Perfect with Crown Roast of Pork
1 pkg cubed bread stuffing
2 cups chicken stock
1 cup whole milk
½ stick unsalted butter, plus 1 whole stick
2 medium onions, minced
2 stalks celery, minced
1 large granny smith apple, peeled, cored and finely diced
1 T poultry seasoning
Kosher Salt and Freshly Ground Black Pepper, to season
Heat oven to 350 degrees
In a large bowl, add cubed stuffing and set aside.
In a medium stock pot, combine stock and whole milk and bring to a simmer over low heat. Add ½ stick butter and simmer until melted. Stir with a whisk to combine. Set aside.

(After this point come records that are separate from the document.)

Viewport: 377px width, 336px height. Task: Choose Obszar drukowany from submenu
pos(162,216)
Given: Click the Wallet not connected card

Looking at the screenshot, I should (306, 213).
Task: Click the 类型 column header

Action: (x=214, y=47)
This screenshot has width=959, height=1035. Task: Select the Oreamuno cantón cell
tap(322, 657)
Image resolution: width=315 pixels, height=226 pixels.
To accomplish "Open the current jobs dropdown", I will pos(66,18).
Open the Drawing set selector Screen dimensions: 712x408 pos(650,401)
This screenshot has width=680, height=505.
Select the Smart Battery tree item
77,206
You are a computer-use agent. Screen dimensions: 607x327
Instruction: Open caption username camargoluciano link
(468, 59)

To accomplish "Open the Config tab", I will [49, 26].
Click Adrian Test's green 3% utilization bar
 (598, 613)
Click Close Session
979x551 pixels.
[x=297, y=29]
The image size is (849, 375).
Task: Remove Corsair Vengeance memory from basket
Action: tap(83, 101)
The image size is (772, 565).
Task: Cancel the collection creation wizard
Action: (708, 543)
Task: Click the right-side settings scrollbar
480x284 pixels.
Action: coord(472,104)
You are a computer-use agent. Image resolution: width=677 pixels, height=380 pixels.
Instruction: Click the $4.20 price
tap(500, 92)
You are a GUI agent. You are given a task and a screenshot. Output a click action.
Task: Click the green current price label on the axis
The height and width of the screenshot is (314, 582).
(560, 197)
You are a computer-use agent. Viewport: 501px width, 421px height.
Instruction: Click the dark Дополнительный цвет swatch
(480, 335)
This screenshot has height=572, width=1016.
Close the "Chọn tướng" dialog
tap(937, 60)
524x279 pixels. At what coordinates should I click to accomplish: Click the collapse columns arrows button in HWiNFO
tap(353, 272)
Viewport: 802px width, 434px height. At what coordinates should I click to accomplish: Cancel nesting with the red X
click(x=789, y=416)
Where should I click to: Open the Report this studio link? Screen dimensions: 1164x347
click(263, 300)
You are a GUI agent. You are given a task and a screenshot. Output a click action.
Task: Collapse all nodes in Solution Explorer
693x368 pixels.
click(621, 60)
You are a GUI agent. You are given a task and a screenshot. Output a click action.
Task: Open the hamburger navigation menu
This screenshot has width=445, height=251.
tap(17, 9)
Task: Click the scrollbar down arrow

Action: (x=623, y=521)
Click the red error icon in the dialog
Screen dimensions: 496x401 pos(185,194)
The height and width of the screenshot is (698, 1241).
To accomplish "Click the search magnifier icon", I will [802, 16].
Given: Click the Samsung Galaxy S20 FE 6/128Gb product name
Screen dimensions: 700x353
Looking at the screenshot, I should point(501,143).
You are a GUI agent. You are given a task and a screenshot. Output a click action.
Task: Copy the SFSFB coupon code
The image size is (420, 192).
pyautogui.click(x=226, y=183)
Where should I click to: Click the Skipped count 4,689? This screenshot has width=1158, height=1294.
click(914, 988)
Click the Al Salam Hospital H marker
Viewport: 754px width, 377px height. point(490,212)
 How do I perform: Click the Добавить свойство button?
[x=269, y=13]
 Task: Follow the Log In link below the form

Meanwhile, in a large skillet, melt the remaining stick of butter. Add onions and celery, and saute over low heat until onions soften. Add apples and toss to coat. Cook 5 minutes, add crumbled sausage and stir to combine.
Raise the heat under the skillet to medium and stirring constantly, cook until the sausage loses its color and begins to brown. Add poultry seasoning and stir.
Transfer the cooked sausage mixture to the bowl of stuffing and toss with large spoons to combine. Add 2 cups of the stock/milk/butter mixture to the bowl and continue carefully tossing to combine.
Taste for seasoning and add salt and pepper, if necessary Taste for texture as well, and add more stock/milk/butter if it tastes a bit dry. Add as much or all, if necessary, and then transfer to a 9×13 greased baking dish.
Cover tightly with foil and cook for 45 minutes (or fill cavity of Crown Roast of Pork, as directed).